16 de agosto de 2010 | 09h30

Em todos os meus posts, faço questão de colocar ao final que comentários anti-semitas e islamofóbicos não serão publicados. Porém, todos os dias, algumas pessoas escrevem ataques contra judeus e muçulmanos. Tenho certeza de que muitas delas não percebem. Outras são preconceituosas mesmo. Este segundo grupo não me interessa.

Já o primeiro poderia evitar os ataques anti-semitas e islamofóbicos substituindo a palavra judeu por muçulmano ou muçulmano por judeu. Talvez, para facilitar ainda mais, coloque “cristão” no lugar.
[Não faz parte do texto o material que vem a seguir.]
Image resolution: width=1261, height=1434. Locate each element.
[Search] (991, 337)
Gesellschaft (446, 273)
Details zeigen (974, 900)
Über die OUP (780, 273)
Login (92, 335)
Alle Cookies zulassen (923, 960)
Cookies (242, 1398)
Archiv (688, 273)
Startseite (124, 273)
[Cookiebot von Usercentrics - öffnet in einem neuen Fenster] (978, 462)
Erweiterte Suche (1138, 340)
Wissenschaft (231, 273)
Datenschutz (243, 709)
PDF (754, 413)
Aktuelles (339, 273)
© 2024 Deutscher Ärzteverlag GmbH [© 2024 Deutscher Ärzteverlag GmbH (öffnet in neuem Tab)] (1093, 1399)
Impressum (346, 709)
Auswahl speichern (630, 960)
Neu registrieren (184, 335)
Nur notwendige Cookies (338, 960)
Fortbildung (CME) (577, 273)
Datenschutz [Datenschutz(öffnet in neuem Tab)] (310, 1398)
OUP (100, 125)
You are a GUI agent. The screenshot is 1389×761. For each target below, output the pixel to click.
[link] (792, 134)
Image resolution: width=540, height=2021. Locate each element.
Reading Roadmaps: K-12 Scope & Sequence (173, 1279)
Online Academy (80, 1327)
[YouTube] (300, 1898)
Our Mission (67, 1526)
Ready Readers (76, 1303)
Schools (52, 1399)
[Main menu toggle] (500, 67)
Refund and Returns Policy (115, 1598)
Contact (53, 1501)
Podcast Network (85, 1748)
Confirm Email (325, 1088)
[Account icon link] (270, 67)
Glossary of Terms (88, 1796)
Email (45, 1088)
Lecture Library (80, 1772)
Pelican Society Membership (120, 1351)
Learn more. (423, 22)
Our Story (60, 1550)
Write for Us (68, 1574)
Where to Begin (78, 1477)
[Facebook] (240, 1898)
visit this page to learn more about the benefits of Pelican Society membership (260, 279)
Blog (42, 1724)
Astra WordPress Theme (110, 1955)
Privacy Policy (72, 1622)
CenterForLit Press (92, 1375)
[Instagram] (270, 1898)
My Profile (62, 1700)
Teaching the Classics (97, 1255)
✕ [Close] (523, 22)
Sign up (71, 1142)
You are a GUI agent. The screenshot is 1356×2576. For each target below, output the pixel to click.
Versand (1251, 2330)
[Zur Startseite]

Assim dará para ter a dimensão da islamofobia ou do anti-semitismo.

Como moro nos Estados Unidos e vivi no Oriente Médio, pude observar bem a islamofobia e o anti-semitismo de perto. Até hoje, no vestiário de clube em São Paulo ou em uma mesa de café em Nova York, escuto duras agressões contra judeus – obviamente, sempre que eles não estão por perto. Caso um se aproxime, o discurso muda.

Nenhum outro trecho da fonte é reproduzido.